● **DATA EXTRACT**
▬▬▬▬▬▬
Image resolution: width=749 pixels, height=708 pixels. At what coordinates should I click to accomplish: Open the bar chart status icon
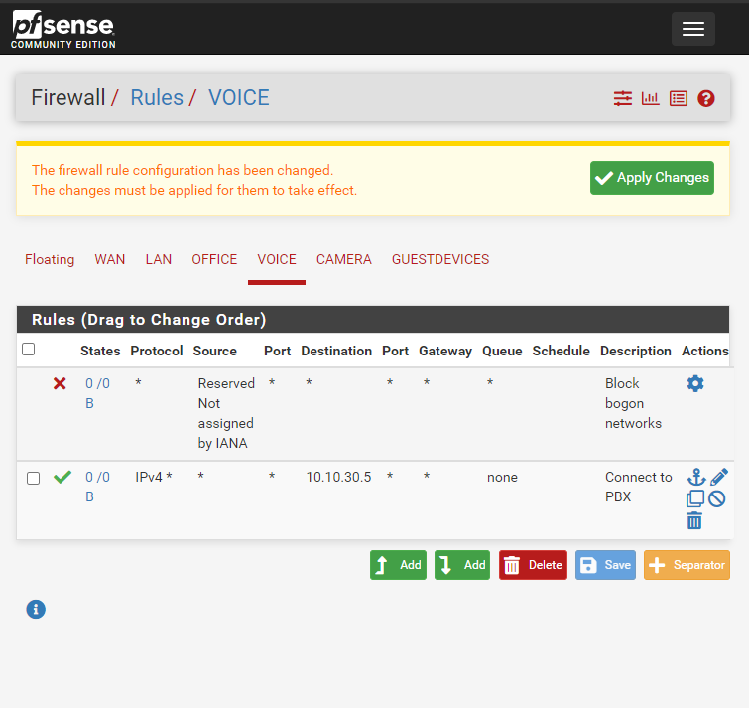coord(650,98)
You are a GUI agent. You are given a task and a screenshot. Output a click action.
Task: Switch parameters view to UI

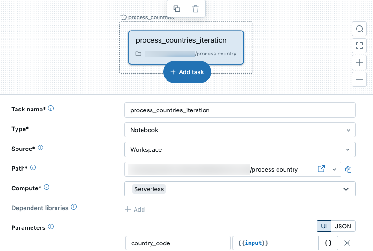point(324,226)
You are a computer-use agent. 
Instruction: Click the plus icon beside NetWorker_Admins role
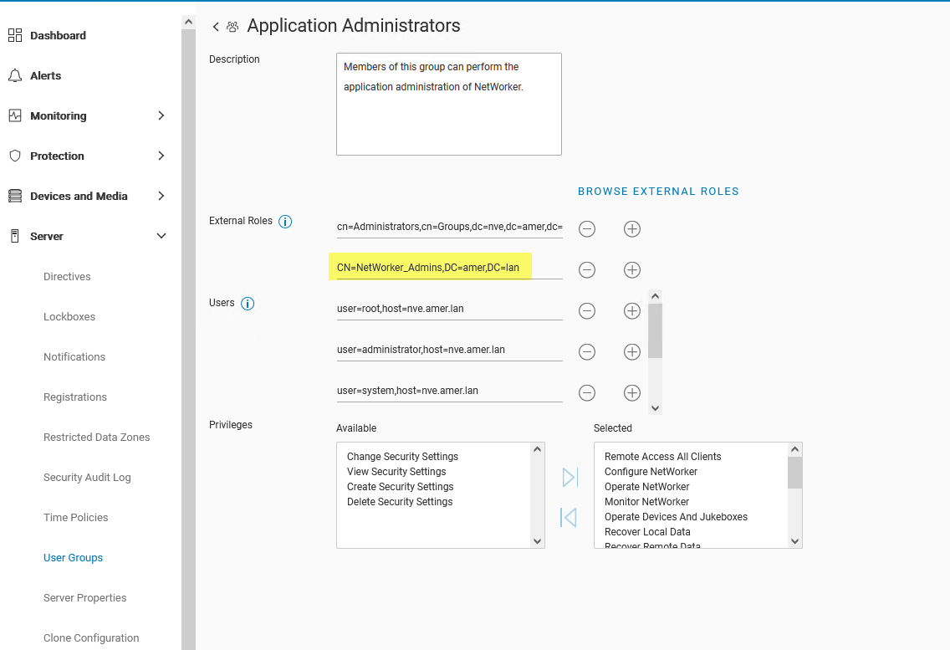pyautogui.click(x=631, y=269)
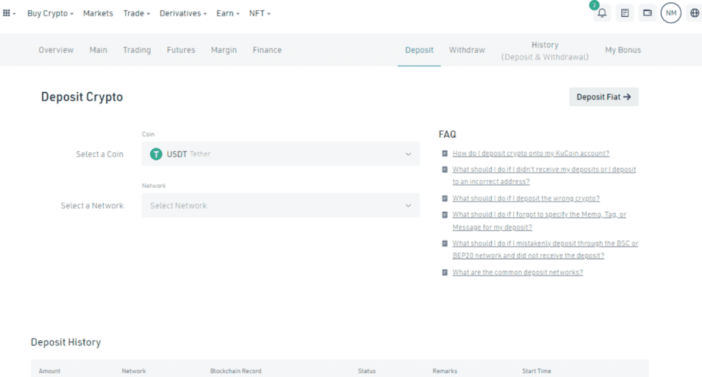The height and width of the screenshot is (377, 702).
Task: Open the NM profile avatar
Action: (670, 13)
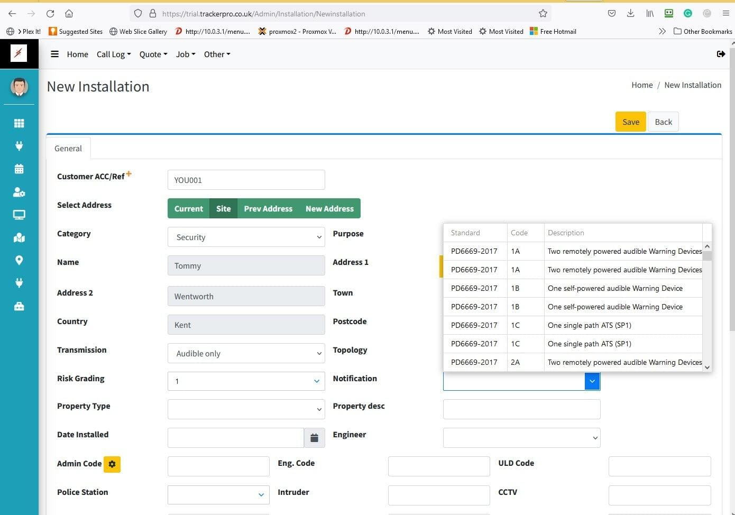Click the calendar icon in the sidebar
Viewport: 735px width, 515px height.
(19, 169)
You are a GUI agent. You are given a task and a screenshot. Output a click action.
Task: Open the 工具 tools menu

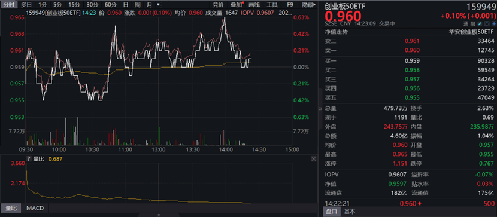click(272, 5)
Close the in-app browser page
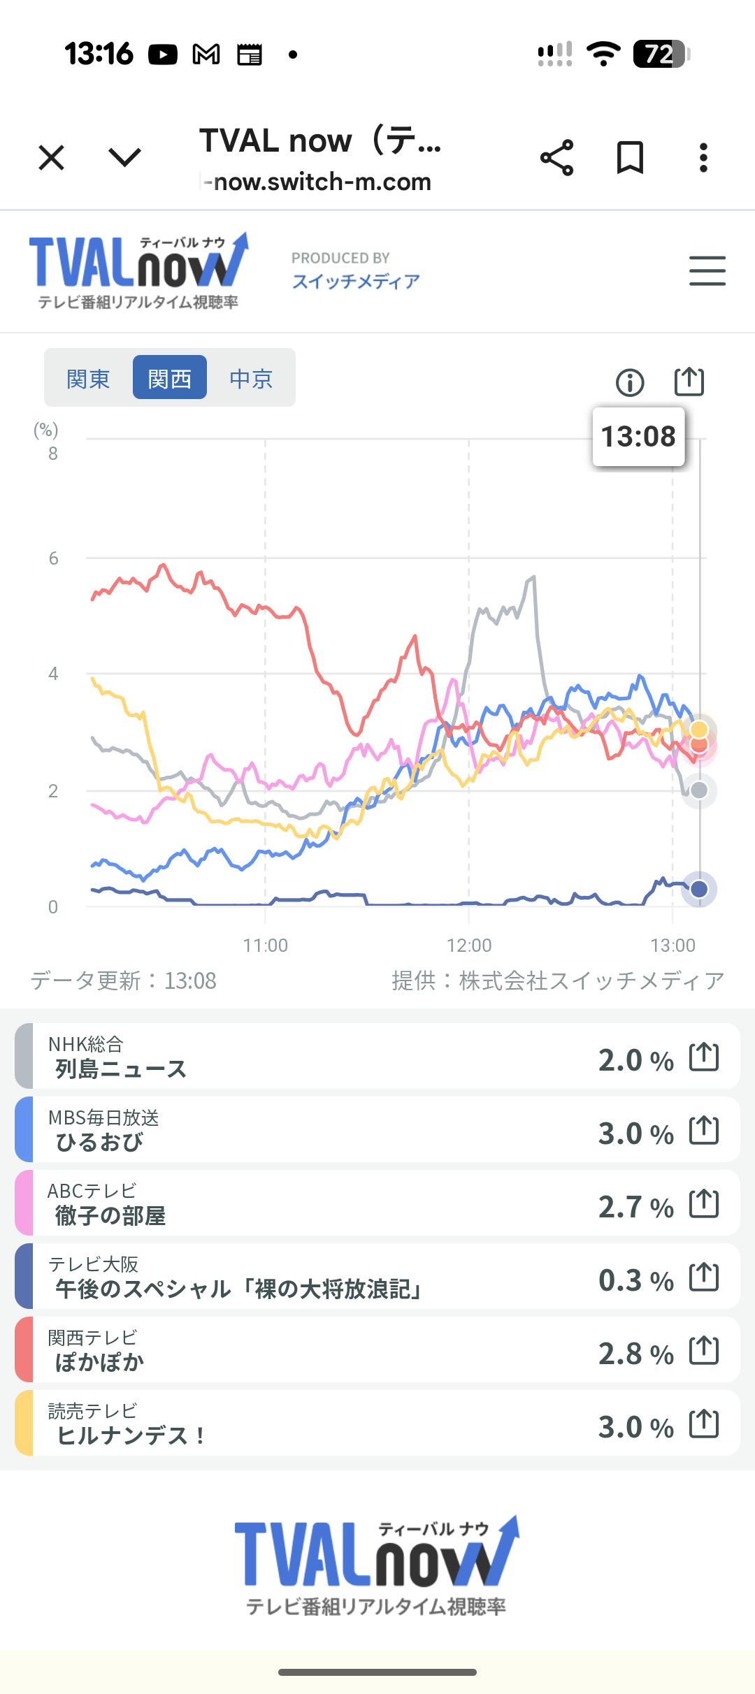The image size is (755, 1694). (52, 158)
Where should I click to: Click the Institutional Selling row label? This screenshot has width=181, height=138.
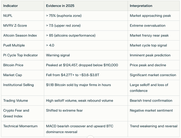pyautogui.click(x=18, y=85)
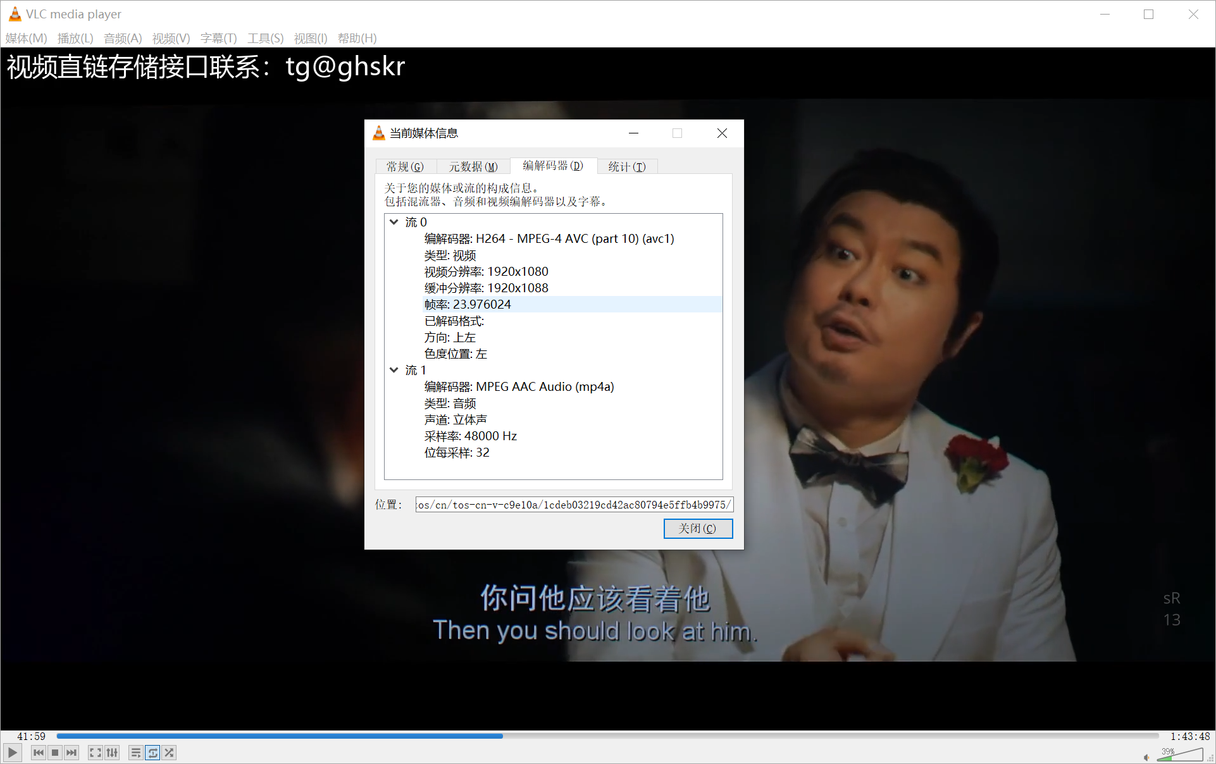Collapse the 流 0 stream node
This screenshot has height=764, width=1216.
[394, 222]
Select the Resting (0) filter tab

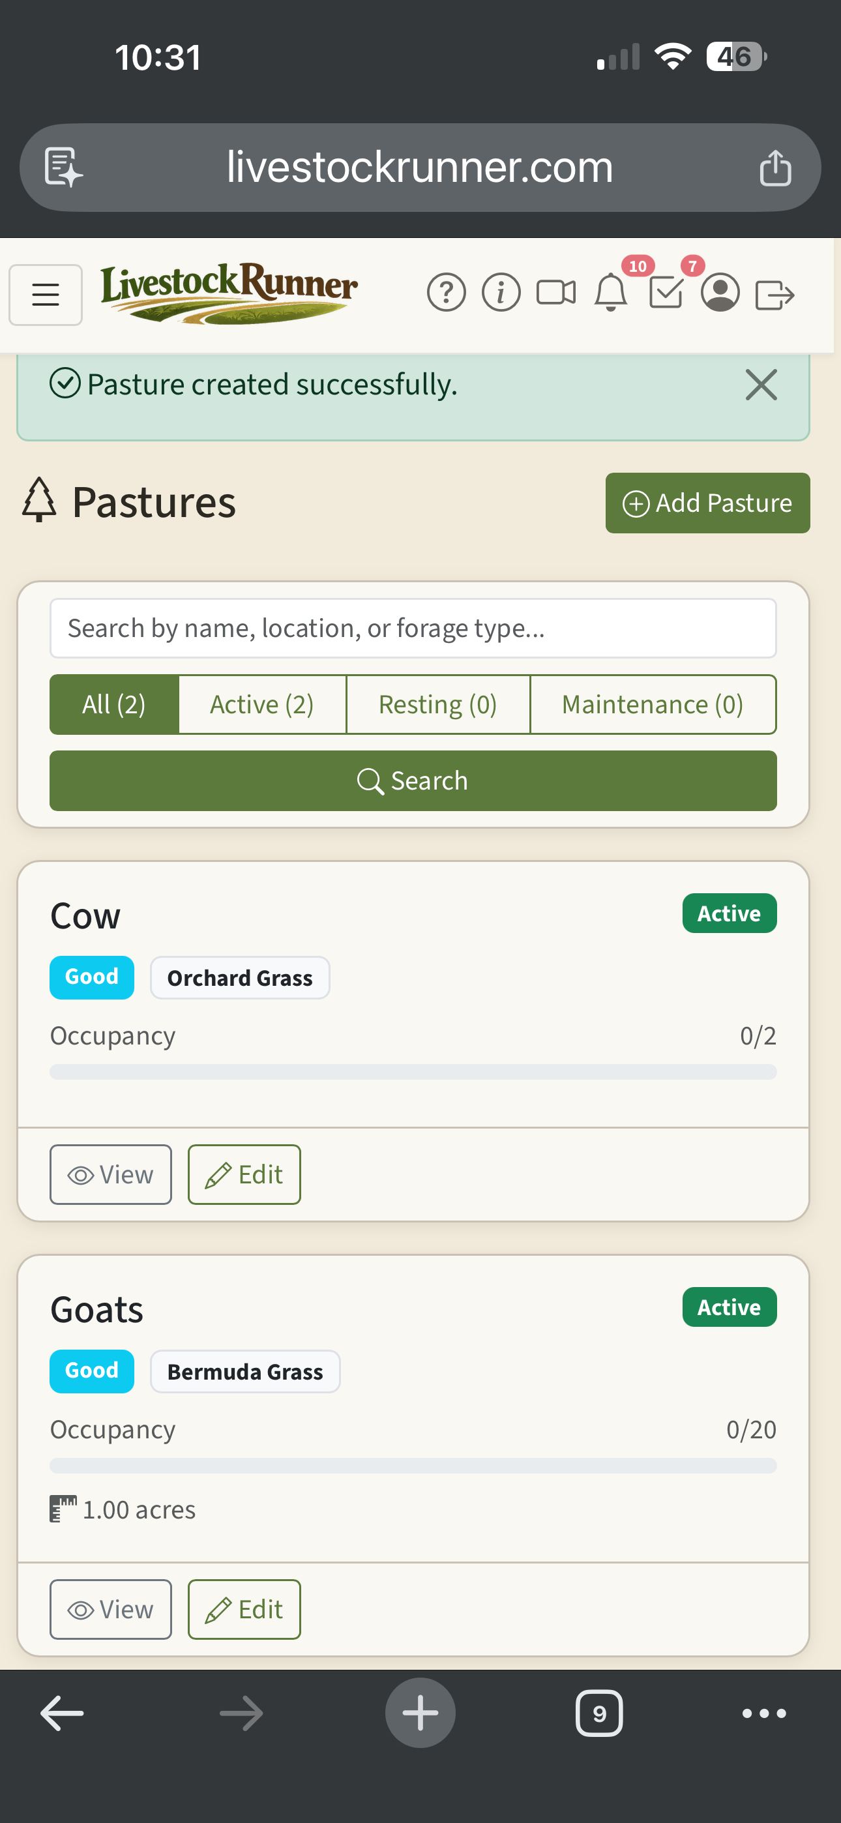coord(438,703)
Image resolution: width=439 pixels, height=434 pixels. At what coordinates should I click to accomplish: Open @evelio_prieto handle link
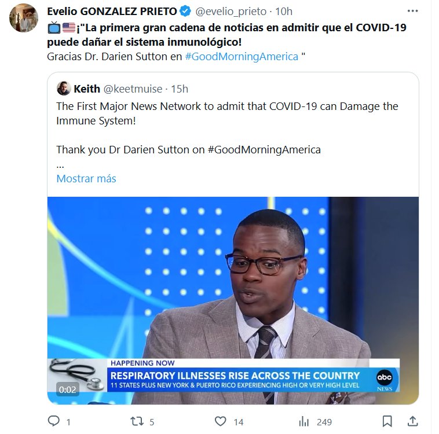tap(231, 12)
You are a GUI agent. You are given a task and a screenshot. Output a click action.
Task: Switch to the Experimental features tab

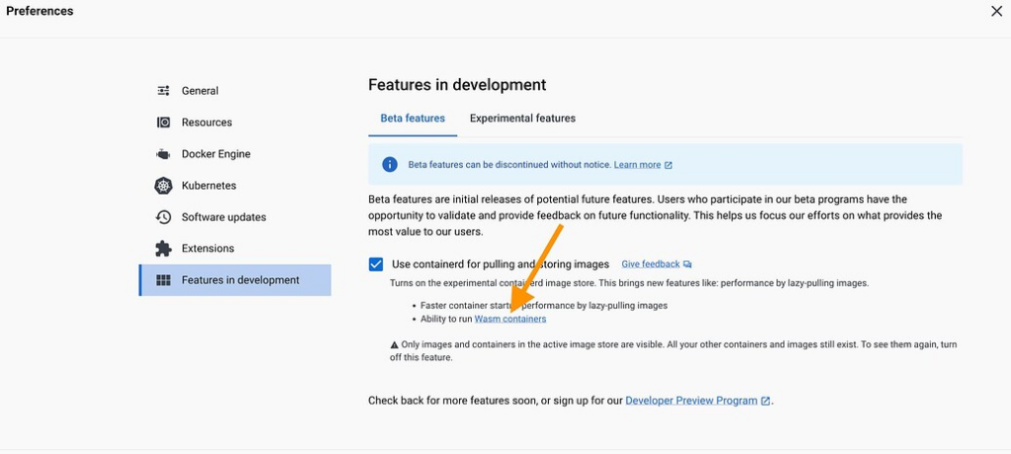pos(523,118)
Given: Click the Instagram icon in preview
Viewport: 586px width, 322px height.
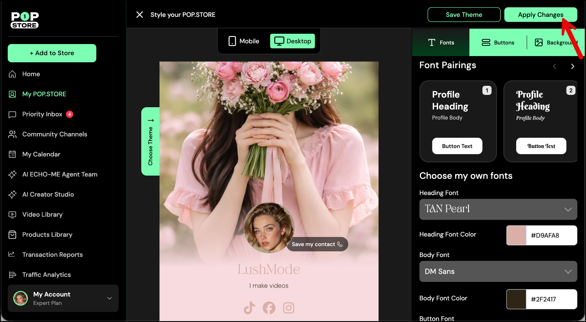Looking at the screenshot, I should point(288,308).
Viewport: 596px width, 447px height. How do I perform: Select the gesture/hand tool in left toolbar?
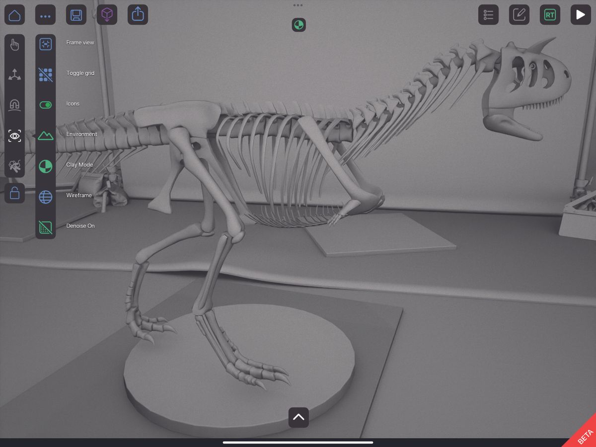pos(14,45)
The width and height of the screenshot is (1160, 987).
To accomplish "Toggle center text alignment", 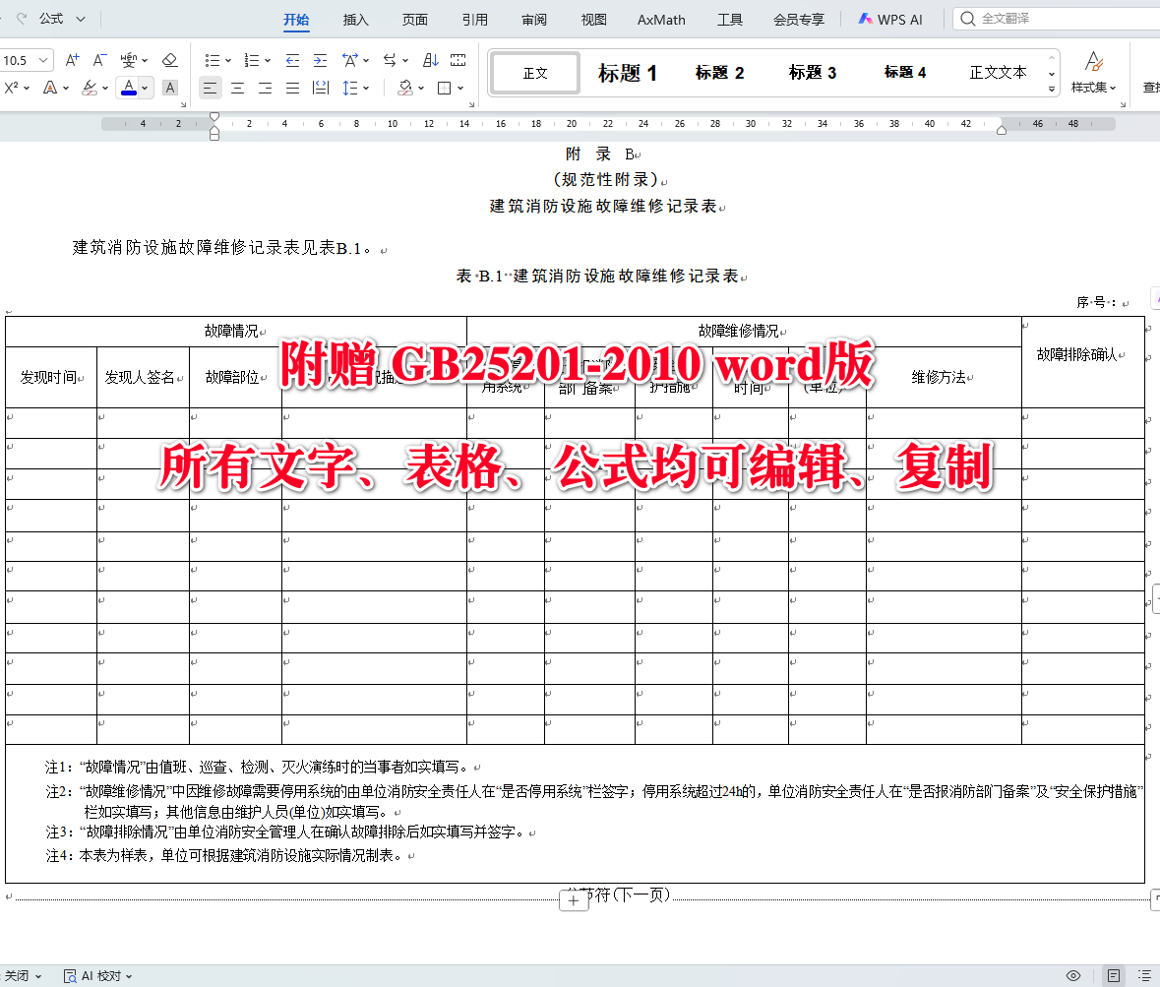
▬▬▬▬▬▬
● **EXERCISE**
Reproduce all of the data above line for line, leaving out the pictures.

● **REPLY TO THE TASK**
Image resolution: width=749 pixels, height=708 pixels. At what coordinates should I click to accomplish: Open the bar chart status icon
coord(650,98)
You are a GUI agent. You are given a task and a screenshot. Output a click action.
Task: Switch parameters view to UI

point(324,226)
You are a computer-use agent. 
Instruction: Click the plus icon beside NetWorker_Admins role
pyautogui.click(x=631, y=269)
The height and width of the screenshot is (377, 702).
Task: Open the NM profile avatar
Action: (670, 13)
Click the calendar icon in the sidebar
Viewport: 735px width, 515px height.
(19, 169)
You are a GUI agent. You are given a task and a screenshot. Output a click action.
Task: Open the 工具 tools menu

click(272, 5)
Close the in-app browser page
The image size is (755, 1694). (52, 158)
Where should I click to: Click the Institutional Selling row label? This screenshot has width=181, height=138.
pyautogui.click(x=18, y=85)
Collapse the 流 0 stream node
This screenshot has height=764, width=1216.
[394, 222]
Select the Resting (0) filter tab

coord(438,703)
Image resolution: width=439 pixels, height=434 pixels. At what coordinates should I click to accomplish: Open @evelio_prieto handle link
tap(231, 12)
You are a GUI agent. You are given a task and a screenshot. Output a click action.
Task: Switch to the Experimental features tab

pos(523,118)
Given: Click the Instagram icon in preview
Viewport: 586px width, 322px height.
Looking at the screenshot, I should point(288,308).
Viewport: 596px width, 447px height. How do I perform: Select the gesture/hand tool in left toolbar?
pos(14,45)
The width and height of the screenshot is (1160, 987).
To accomplish "Toggle center text alignment", 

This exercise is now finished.